M’Lady English IPA isn’t overly hoppy, although the East Kent Golding hops in the beer contribute a strong citrus characteristic. The beer is “emulating the original British style with English ale yeast, with dried fruit notes present, but mostly what you’re getting is a good malt base,” Sabel said. That might sound contrary to what an IPA typically tastes like, but Circle is drawing from Old World IPA recipes that offer more balance between the hops and malts.
It’s not the first time that Circle Brewing has turned to history to make an IPA. Last year, the brewery won a World Beer Cup gold medal in the historical beer category for its Archetype Historical IPA, made so authentically that Circle collaborated with local maltster Blacklands Malt to recreate a now-nonexistent malt called Burton White Malt.

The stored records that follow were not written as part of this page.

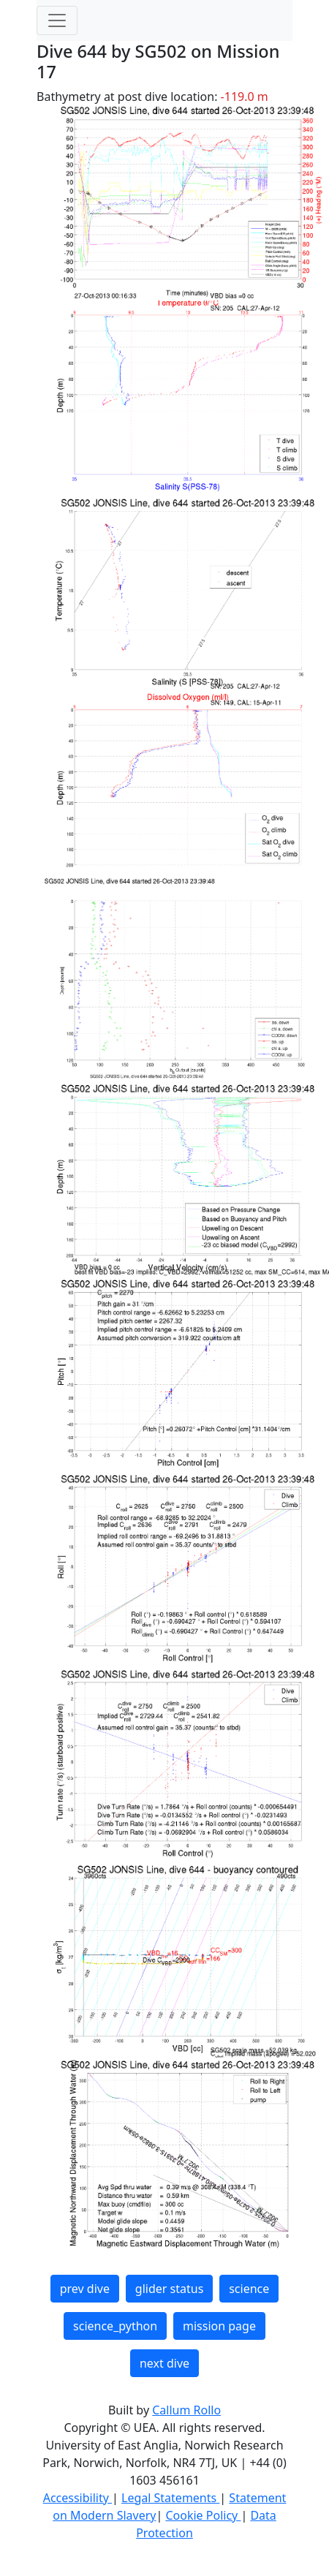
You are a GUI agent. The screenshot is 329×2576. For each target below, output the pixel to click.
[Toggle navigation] (57, 20)
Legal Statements (170, 2498)
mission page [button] (219, 2326)
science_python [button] (115, 2326)
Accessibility (77, 2498)
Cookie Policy (203, 2515)
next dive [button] (164, 2363)
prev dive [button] (85, 2289)
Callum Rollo (186, 2410)
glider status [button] (169, 2289)
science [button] (249, 2289)
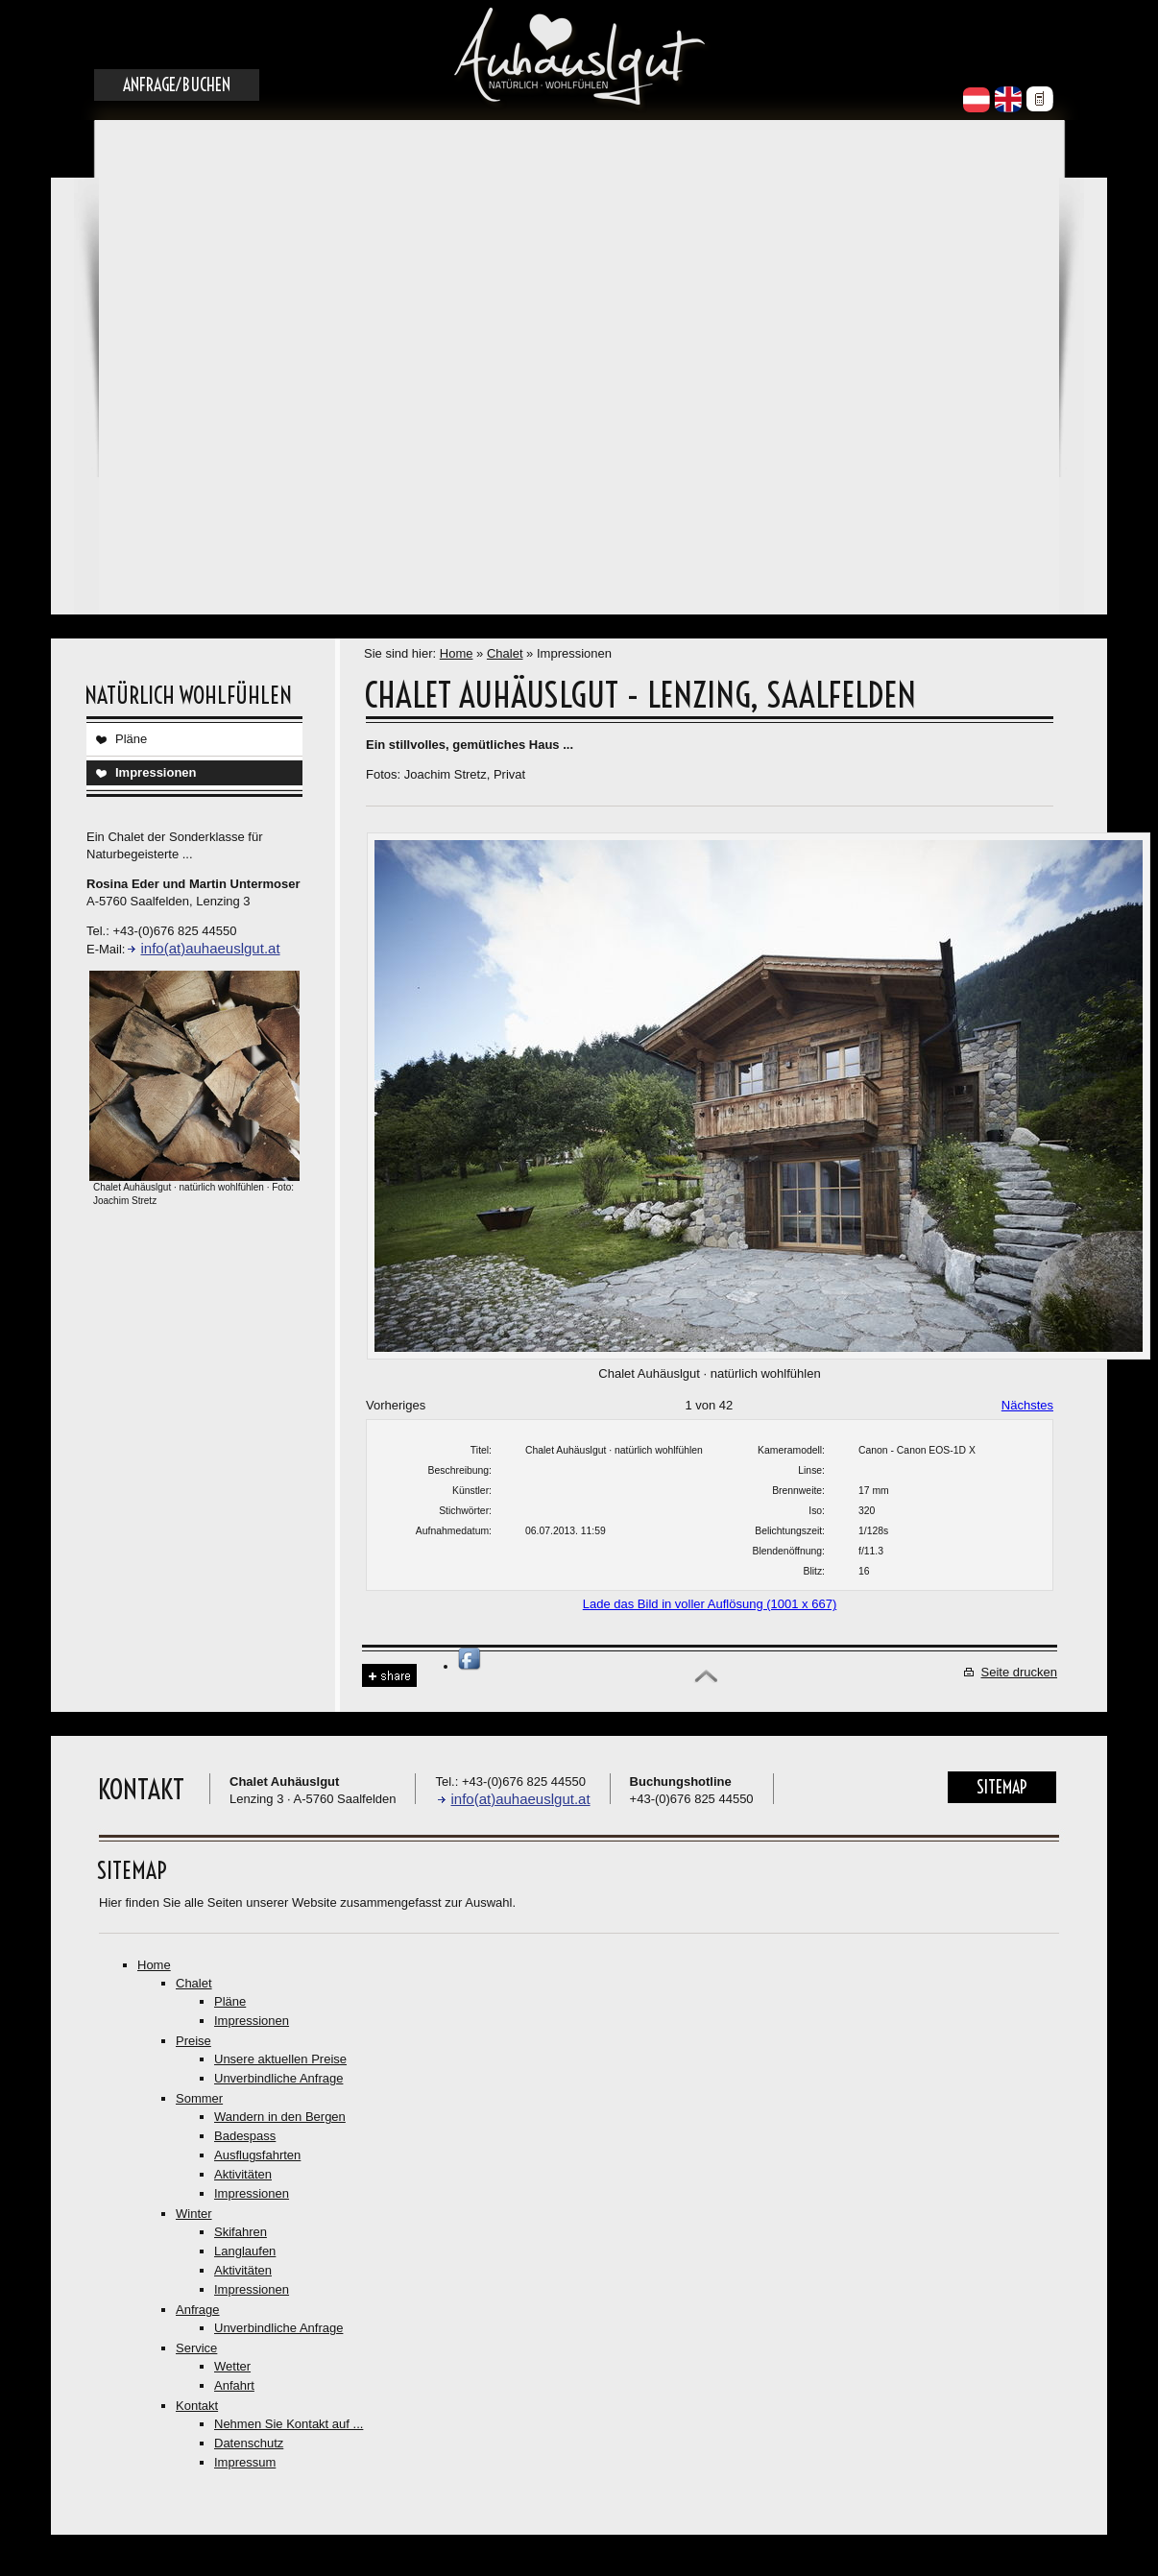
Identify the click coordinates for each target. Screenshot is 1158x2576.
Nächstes (1027, 1405)
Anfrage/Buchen (176, 85)
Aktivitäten (243, 2174)
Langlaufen (245, 2251)
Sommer (199, 2098)
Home (456, 653)
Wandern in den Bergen (280, 2116)
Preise (193, 2041)
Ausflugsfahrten (257, 2155)
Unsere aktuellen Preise (280, 2059)
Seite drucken (1019, 1672)
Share (389, 1676)
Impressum (245, 2462)
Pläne (131, 739)
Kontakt (197, 2405)
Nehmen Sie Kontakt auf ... (288, 2424)
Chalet (505, 653)
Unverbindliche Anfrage (278, 2078)
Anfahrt (234, 2385)
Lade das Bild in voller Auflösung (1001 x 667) (710, 1604)
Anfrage (198, 2309)
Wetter (232, 2366)
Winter (194, 2213)
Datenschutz (248, 2443)
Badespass (245, 2136)
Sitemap (1002, 1787)
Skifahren (240, 2232)
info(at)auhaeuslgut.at (209, 948)
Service (196, 2348)
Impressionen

The 2017 version of Archetype will also be at Circle’s six-year anniversary party this weekend. Although the brewery is transitioning its year-round brews — the Alibi Blond, Envy Amber and Blur Texas Hefe — from bottles to cans, the Archetype will remain in large-format bottles.
Circle Brewing, Sabel said, also plans to can one more of its beers, but he and Mulherin haven’t decided which one it will be. They do know it’s going to be “a battle royale” between the three IPAs: current fall seasonal Tuxedo T-Shirt Black IPA, M’Lady English IPA and an upcoming American IPA that will borrow qualities from both West and East Coast styles.
Once the American IPA is released, they’ll decide which IPA is going to be the biggest hit to put in cans based on their supporters’ reactions to each.
Sabel said that once the brewery chose to start canning, it only made sense to rebrand as well, something that they’d long wanted to do. Circle enlisted the design services of Trina Bentley of Make & Matter, which has been behind the sleek looks of companies like Hat Creek Burger Co. and Swift Single Malt Whiskey.
“When we made the decision to move into cans, we saw it as the perfect opportunity to polish the brand and make it more representative of us,” he said.
Each of the cans are decked out in bright colors and feature the geometric shape from which Circle Brewing took its name. Also present on the can are images of the four ingredients found exclusively in Circle beers, still important for the brewery to emphasize.
“We wanted the four ingredients to be represented,” Sabel said.
To attend the party Saturday at Circle Brewing, at 2340 W. Braker Ln., you’ll pay $15 at the door and receive a collectible 6th anniversary glass and three drink tickets.
This post has been corrected to reflect that Archetype Historical IPA was made with Burton White Malt.